Visited High Royds back in March, and thanks to an excellent guide from Silverstealth managed to get into most of the places we had wanted to.

Development continues at a pace in this place, so its getting more and more sealed internally so navigating place to place is becoming somewhat troublesome. Thankfully most of the floors etc are still intact though so its a comparatively safe explore.

Pictures are:




















































~Shepy


----------



## Shepy (Apr 16, 2008)

Im a bit of a HDR whore, so i'll tend to post a wee couple for each site as well, which for this one are:





















~Shepy


----------



## smileysal (Apr 17, 2008)

I never tire of seeing pics of High Royds, never. I love them all. Especially love pic 7 with the arches reflecting in the water on the floor. and love the HRD version of the same shot as well. Love the main hall. Any ideas on why the side exits have been breezeblocked up? thats been driving me up the wall.

Cheers Shepy,

 Sal


----------



## RA181 (Apr 17, 2008)

I like pic 4 of that set, lovely reflections.

RA


----------



## boxerheaven (Apr 18, 2008)

cool pictures all of them. smileysal behind the breezeblocks in the main hall are the fireplaces i think they are trying to protect them as they are worth a bit of money,


----------



## Shepy (Apr 18, 2008)

boxerheaven said:


> cool pictures all of them. smileysal behind the breezeblocks in the main hall are the fireplaces i think they are trying to protect them as they are worth a bit of money,



As boxerheaven says, those were fireplaces behind there (sorry i didnt reply sooner, only just saw your message when boxerheaven's response brought it into my unread list)

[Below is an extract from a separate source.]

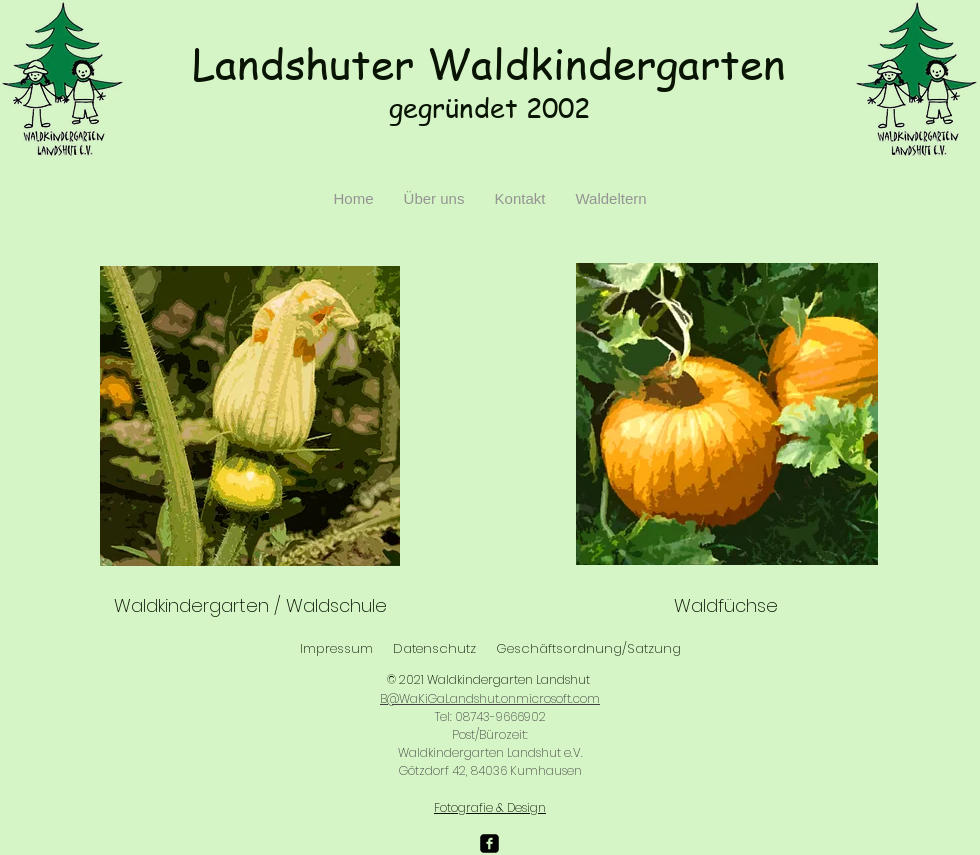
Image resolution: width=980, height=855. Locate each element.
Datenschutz (434, 648)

Here is a pic taken on a previous visit:






~Shepy


----------



## Pincheck (Apr 18, 2008)

yeh nice picture shepy


----------



## smileysal (Apr 18, 2008)

aaaah, cheers boxerheaven and shepy for whats behind them. I knew I'd seen pics of the main hall before, but when i saw the breezeblocks, couldn't for the life of me remember what was behind there.

Thanks again guys,

 Sal


----------



## shadowman (Apr 20, 2008)

Has the main entrance been totally trashed, it looks like it in your photos.
I went to the auction when the place was shutting in 2004,the main entrance was fab, super mozic on the floor.i took loads of photos but on a 35mm camera.

It looked like something from a Roman Time Team Explore, fantastic pattern.

In the dark ages the gooks who invaded our conuntry did smash up all the Roman mosaics so i think DeJaVou or something like that.


----------



## Potter (Apr 20, 2008)

Great work. There's something about that one with all the chairs, and the red corridor.


----------



## boxerheaven (Apr 21, 2008)

shadowman - because the lead has been stripped from the roof water has been allowed to seep and at times gush into the admin and a few corridors but for the last month or so this is being addressed so hopefully it should not get any worse


----------



## Flaxington (Apr 21, 2008)

have got any more external shots?

love the snow on the stonework


----------



## Shepy (Apr 21, 2008)

I dont unfortunately, that one was just a quick shot out of a window in a block.

Silverstealth might have some though, or Midnight, as they were both there as well 

~Shepy


----------



## phantomexplorer (Apr 22, 2008)

poo the bed!! that mould has gone bloody mental. dam the pikeys ''*fist shaking*'' last time i went it was bad but not that bad.


----------